Cannabis and Grief: Can weed help heal your heart?
Updated: Sep 21
Grief comes in many forms: the death of a loved one, the heartache of a breakup, the dismantling of a friendship, or a global pandemic that changes life as you know it. Grieving is a process and not a linear one. Our brains are trying to process stress, which can cause our neurochemistry to become imbalanced. This imbalance, consequently, affects how we behave.
Grief can cause different physical responses to the body, such as headaches, nausea, physical and mental exhaustion, chest pains, anxiety attacks, and stomach aches. These ailments that it causes, can be relieved by cannabis. But is cannabis a remedy for everyone’s grief?
Processing grief with cannabis
A few years ago, in the span of 6 months, I was bombarded with loss and rapid change. I unexpectedly lost a close relative, and my long term relationship ended, all while I was finishing my last year of college. My life completely shifted, and I felt lost. The simplest tasks became daunting. Getting out of bed in the morning took me hours.
When I did find the energy to rise, I would make a cup of coffee and smoke a little bowl of ganja. When the high came over me, I was able to stop overthinking. My body would relax and unclench.
Scientists have proven that our bodies naturally respond to the chemical components found in cannabis. In the ’90s, scientists discovered that our bodies have an endocannabinoid system (ECS). Research shows that cannabis directly affects our ECS. It plays a role in functions, including sleep, mood, and appetite.
Cannabinoids and terpenes provide relief.
Cannabis is composed of cannabinoids. The two most known cannabinoids are THC and CBD. Both cannabinoids ease nausea, insomnia, anxiety, inflammation, depression, and pain.
Beyond cannabinoids, each cannabis strain has a distinct terpene profile. Terpenes are what give each mary jane strain its unique smell. These individual profiles work together with the ECS to provide each user their own experiences when high. You may discover certain strains uplift you, and other strains induce anxiety. Everyone’s experience is diverse. Our endocannabinoid system connects differently to specific cannabinoids and particular terpene profiles.

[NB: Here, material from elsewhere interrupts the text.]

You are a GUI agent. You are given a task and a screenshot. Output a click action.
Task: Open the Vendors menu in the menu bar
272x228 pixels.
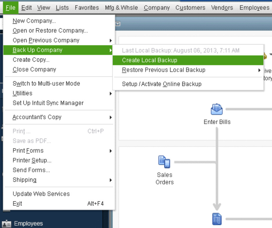[222, 8]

For me, Alien OG was the strain I often consumed during my grieving. It is a high THC strain with the terp profile of myrcene, caryophyllene, and limonene. Myrcene is a sedative; it aids in sleep, provides a calming effect, and is a muscle relaxant. Caryophyllene can relieve stress, anxiety, and pain. Limonene is a mood lifter; it increases serotonin and dopamine.
It is best to start with strains that have a terpene profile you desire. A good rule of thumb is, “the nose knows,” Try starting with strains that smell the best to you.
Cannabis is not the cure-all.
Cannabis can provide relief from distress. However, it is essential to remember that healing your heart goes beyond sparking up a joint or two throughout the day. Cannabis should not be a replacement for regular mental health care and a licensed physician’s help. I found that cannabis, paired with yoga, mediation, journaling, and good ol’ therapy, helped me get through the process.
While the research regarding cannabis and grief is still in its infancy, some studies show that cannabis can have adverse side effects for grieving people. Heavy indicas may make depression worse, and sativas might trigger anxiety.
My best budtender advice to you is to start slow. Buy yourself a gram or two of some different strains and see how they make you feel. Maybe you can start with just CBD? Keep a journal to document your process. Adjust accordingly. Before you go to a dispensary, check out their menu and look up the terpene profiles of different strains.
I know your heart may be hurting, and I’m with you. I hope you find a strain that helps you heal.